┏━━

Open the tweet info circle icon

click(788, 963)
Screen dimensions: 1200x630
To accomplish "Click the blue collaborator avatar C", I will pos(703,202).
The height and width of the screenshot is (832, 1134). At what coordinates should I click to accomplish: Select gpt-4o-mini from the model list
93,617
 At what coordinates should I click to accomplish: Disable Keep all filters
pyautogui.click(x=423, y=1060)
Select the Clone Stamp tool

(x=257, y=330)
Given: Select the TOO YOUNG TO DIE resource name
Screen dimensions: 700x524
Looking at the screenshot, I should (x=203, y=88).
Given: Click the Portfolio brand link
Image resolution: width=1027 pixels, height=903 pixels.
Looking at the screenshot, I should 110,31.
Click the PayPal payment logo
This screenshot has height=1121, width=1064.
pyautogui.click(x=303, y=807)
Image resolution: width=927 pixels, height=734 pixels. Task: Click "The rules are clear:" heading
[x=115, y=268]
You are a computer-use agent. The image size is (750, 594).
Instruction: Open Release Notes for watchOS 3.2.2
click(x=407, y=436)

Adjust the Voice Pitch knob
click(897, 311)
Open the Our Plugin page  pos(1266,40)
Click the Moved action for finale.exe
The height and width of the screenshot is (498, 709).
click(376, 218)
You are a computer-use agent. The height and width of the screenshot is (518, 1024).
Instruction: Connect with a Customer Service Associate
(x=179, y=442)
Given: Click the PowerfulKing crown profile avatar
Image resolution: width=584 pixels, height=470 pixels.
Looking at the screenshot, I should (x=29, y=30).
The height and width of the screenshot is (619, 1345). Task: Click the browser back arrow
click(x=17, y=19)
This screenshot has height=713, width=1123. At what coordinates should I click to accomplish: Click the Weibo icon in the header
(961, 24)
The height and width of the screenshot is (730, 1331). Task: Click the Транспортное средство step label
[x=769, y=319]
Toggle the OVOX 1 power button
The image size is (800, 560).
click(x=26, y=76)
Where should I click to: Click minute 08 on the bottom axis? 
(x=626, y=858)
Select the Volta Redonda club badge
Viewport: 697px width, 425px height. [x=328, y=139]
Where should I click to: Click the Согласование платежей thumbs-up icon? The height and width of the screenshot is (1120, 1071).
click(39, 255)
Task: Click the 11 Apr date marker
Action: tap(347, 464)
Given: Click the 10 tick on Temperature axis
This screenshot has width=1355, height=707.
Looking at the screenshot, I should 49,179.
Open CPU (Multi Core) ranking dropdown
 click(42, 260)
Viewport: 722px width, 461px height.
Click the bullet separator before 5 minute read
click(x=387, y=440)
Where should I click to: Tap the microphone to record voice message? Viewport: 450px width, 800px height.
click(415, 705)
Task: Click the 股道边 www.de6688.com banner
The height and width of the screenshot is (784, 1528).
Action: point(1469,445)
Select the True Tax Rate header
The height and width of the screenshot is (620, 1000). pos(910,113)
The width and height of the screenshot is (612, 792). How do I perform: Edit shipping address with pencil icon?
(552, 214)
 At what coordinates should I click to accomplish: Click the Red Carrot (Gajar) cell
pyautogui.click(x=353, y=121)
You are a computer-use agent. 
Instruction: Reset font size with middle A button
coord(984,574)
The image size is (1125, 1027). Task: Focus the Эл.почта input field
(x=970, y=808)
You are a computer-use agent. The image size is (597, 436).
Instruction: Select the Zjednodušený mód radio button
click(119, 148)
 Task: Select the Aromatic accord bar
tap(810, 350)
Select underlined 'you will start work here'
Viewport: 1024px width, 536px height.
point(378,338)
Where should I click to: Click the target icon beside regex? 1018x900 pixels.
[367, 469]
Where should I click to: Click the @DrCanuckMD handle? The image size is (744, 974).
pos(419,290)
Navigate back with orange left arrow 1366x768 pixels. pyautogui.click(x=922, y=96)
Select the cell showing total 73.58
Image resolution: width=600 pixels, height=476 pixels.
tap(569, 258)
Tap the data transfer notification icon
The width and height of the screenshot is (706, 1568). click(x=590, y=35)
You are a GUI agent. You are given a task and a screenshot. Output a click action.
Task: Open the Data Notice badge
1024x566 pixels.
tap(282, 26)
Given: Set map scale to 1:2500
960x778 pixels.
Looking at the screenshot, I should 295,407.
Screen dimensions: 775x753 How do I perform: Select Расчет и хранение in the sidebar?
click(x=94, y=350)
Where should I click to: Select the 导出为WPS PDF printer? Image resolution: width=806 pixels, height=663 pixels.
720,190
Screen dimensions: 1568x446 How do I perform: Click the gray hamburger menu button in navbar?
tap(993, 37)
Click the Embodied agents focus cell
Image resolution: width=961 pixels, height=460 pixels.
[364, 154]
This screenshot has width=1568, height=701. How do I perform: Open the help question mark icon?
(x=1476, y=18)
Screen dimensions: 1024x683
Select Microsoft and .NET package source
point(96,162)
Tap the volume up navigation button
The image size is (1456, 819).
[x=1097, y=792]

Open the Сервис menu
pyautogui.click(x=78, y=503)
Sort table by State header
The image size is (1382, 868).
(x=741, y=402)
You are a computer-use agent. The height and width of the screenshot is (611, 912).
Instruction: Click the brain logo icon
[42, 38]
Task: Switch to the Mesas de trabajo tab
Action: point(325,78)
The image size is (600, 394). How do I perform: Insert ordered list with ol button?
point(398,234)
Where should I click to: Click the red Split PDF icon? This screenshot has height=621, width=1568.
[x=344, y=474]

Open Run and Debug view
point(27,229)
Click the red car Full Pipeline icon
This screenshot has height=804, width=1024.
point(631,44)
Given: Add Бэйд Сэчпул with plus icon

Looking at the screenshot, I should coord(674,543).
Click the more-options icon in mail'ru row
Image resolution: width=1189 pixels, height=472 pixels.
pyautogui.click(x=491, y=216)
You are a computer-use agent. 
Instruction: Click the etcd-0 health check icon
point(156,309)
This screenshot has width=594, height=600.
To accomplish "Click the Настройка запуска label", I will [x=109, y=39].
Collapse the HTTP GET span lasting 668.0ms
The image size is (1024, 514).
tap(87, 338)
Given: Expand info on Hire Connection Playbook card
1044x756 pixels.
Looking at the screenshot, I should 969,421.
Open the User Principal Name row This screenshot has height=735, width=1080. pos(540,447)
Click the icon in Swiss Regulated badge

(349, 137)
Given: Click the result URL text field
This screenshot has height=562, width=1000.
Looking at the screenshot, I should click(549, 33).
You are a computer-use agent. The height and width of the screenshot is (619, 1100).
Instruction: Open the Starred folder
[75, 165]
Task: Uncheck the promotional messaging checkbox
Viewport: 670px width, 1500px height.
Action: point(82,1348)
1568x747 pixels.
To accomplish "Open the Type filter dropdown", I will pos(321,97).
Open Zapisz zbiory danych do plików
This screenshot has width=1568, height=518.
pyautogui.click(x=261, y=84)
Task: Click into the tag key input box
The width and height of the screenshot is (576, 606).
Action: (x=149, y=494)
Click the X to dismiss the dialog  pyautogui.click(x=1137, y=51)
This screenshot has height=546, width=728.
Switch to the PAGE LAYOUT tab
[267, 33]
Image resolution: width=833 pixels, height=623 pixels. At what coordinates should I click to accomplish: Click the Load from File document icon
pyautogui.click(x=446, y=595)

┗━━

Directions =
Repeat all of the entries above exactly.

Output of the exercise =
Open the tweet info circle icon

click(788, 963)
Screen dimensions: 1200x630
To accomplish "Click the blue collaborator avatar C", I will pos(703,202).
The height and width of the screenshot is (832, 1134). At what coordinates should I click to accomplish: Select gpt-4o-mini from the model list
93,617
 At what coordinates should I click to accomplish: Disable Keep all filters
pyautogui.click(x=423, y=1060)
Select the Clone Stamp tool

(x=257, y=330)
Given: Select the TOO YOUNG TO DIE resource name
Screen dimensions: 700x524
Looking at the screenshot, I should (x=203, y=88).
Given: Click the Portfolio brand link
Image resolution: width=1027 pixels, height=903 pixels.
Looking at the screenshot, I should 110,31.
Click the PayPal payment logo
This screenshot has height=1121, width=1064.
pyautogui.click(x=303, y=807)
Image resolution: width=927 pixels, height=734 pixels. Task: Click "The rules are clear:" heading
[x=115, y=268]
You are a computer-use agent. The image size is (750, 594).
Instruction: Open Release Notes for watchOS 3.2.2
click(x=407, y=436)

Adjust the Voice Pitch knob
click(897, 311)
Open the Our Plugin page  pos(1266,40)
Click the Moved action for finale.exe
The height and width of the screenshot is (498, 709).
click(376, 218)
You are a computer-use agent. The height and width of the screenshot is (518, 1024).
Instruction: Connect with a Customer Service Associate
(x=179, y=442)
Given: Click the PowerfulKing crown profile avatar
Image resolution: width=584 pixels, height=470 pixels.
Looking at the screenshot, I should (x=29, y=30).
The height and width of the screenshot is (619, 1345). Task: Click the browser back arrow
click(x=17, y=19)
This screenshot has height=713, width=1123. At what coordinates should I click to accomplish: Click the Weibo icon in the header
(961, 24)
The height and width of the screenshot is (730, 1331). Task: Click the Транспортное средство step label
[x=769, y=319]
Toggle the OVOX 1 power button
The image size is (800, 560).
click(x=26, y=76)
Where should I click to: Click minute 08 on the bottom axis? 
(x=626, y=858)
Select the Volta Redonda club badge
Viewport: 697px width, 425px height. [x=328, y=139]
Where should I click to: Click the Согласование платежей thumbs-up icon? The height and width of the screenshot is (1120, 1071).
click(39, 255)
Task: Click the 11 Apr date marker
Action: tap(347, 464)
Given: Click the 10 tick on Temperature axis
This screenshot has width=1355, height=707.
Looking at the screenshot, I should 49,179.
Open CPU (Multi Core) ranking dropdown
 click(42, 260)
Viewport: 722px width, 461px height.
Click the bullet separator before 5 minute read
click(x=387, y=440)
Where should I click to: Tap the microphone to record voice message? Viewport: 450px width, 800px height.
click(415, 705)
Task: Click the 股道边 www.de6688.com banner
The height and width of the screenshot is (784, 1528).
Action: point(1469,445)
Select the True Tax Rate header
The height and width of the screenshot is (620, 1000). pos(910,113)
The width and height of the screenshot is (612, 792). How do I perform: Edit shipping address with pencil icon?
(552, 214)
 At what coordinates should I click to accomplish: Click the Red Carrot (Gajar) cell
pyautogui.click(x=353, y=121)
You are a computer-use agent. 
Instruction: Reset font size with middle A button
coord(984,574)
The image size is (1125, 1027). Task: Focus the Эл.почта input field
(x=970, y=808)
You are a computer-use agent. The image size is (597, 436).
Instruction: Select the Zjednodušený mód radio button
click(119, 148)
 Task: Select the Aromatic accord bar
tap(810, 350)
Select underlined 'you will start work here'
Viewport: 1024px width, 536px height.
point(378,338)
Where should I click to: Click the target icon beside regex? 1018x900 pixels.
[367, 469]
Where should I click to: Click the @DrCanuckMD handle? The image size is (744, 974).
pos(419,290)
Navigate back with orange left arrow 1366x768 pixels. pyautogui.click(x=922, y=96)
Select the cell showing total 73.58
Image resolution: width=600 pixels, height=476 pixels.
tap(569, 258)
Tap the data transfer notification icon
The width and height of the screenshot is (706, 1568). click(x=590, y=35)
You are a GUI agent. You are given a task and a screenshot. Output a click action.
Task: Open the Data Notice badge
1024x566 pixels.
tap(282, 26)
Given: Set map scale to 1:2500
960x778 pixels.
Looking at the screenshot, I should 295,407.
Screen dimensions: 775x753 How do I perform: Select Расчет и хранение in the sidebar?
click(x=94, y=350)
Where should I click to: Select the 导出为WPS PDF printer? Image resolution: width=806 pixels, height=663 pixels.
720,190
Screen dimensions: 1568x446 How do I perform: Click the gray hamburger menu button in navbar?
tap(993, 37)
Click the Embodied agents focus cell
Image resolution: width=961 pixels, height=460 pixels.
[364, 154]
This screenshot has width=1568, height=701. How do I perform: Open the help question mark icon?
(x=1476, y=18)
Screen dimensions: 1024x683
Select Microsoft and .NET package source
point(96,162)
Tap the volume up navigation button
The image size is (1456, 819).
[x=1097, y=792]

Open the Сервис menu
pyautogui.click(x=78, y=503)
Sort table by State header
The image size is (1382, 868).
(x=741, y=402)
You are a computer-use agent. The height and width of the screenshot is (611, 912).
Instruction: Click the brain logo icon
[42, 38]
Task: Switch to the Mesas de trabajo tab
Action: point(325,78)
The image size is (600, 394). How do I perform: Insert ordered list with ol button?
point(398,234)
Where should I click to: Click the red Split PDF icon? This screenshot has height=621, width=1568.
[x=344, y=474]

Open Run and Debug view
point(27,229)
Click the red car Full Pipeline icon
This screenshot has height=804, width=1024.
point(631,44)
Given: Add Бэйд Сэчпул with plus icon

Looking at the screenshot, I should coord(674,543).
Click the more-options icon in mail'ru row
Image resolution: width=1189 pixels, height=472 pixels.
pyautogui.click(x=491, y=216)
You are a computer-use agent. 
Instruction: Click the etcd-0 health check icon
point(156,309)
This screenshot has width=594, height=600.
To accomplish "Click the Настройка запуска label", I will [x=109, y=39].
Collapse the HTTP GET span lasting 668.0ms
The image size is (1024, 514).
tap(87, 338)
Given: Expand info on Hire Connection Playbook card
1044x756 pixels.
Looking at the screenshot, I should 969,421.
Open the User Principal Name row This screenshot has height=735, width=1080. pos(540,447)
Click the icon in Swiss Regulated badge

(349, 137)
Given: Click the result URL text field
This screenshot has height=562, width=1000.
Looking at the screenshot, I should click(549, 33).
You are a computer-use agent. The height and width of the screenshot is (619, 1100).
Instruction: Open the Starred folder
[75, 165]
Task: Uncheck the promotional messaging checkbox
Viewport: 670px width, 1500px height.
Action: point(82,1348)
1568x747 pixels.
To accomplish "Open the Type filter dropdown", I will pos(321,97).
Open Zapisz zbiory danych do plików
This screenshot has width=1568, height=518.
pyautogui.click(x=261, y=84)
Task: Click into the tag key input box
The width and height of the screenshot is (576, 606).
Action: (x=149, y=494)
Click the X to dismiss the dialog  pyautogui.click(x=1137, y=51)
This screenshot has height=546, width=728.
Switch to the PAGE LAYOUT tab
[267, 33]
Image resolution: width=833 pixels, height=623 pixels. At what coordinates should I click to accomplish: Click the Load from File document icon
pyautogui.click(x=446, y=595)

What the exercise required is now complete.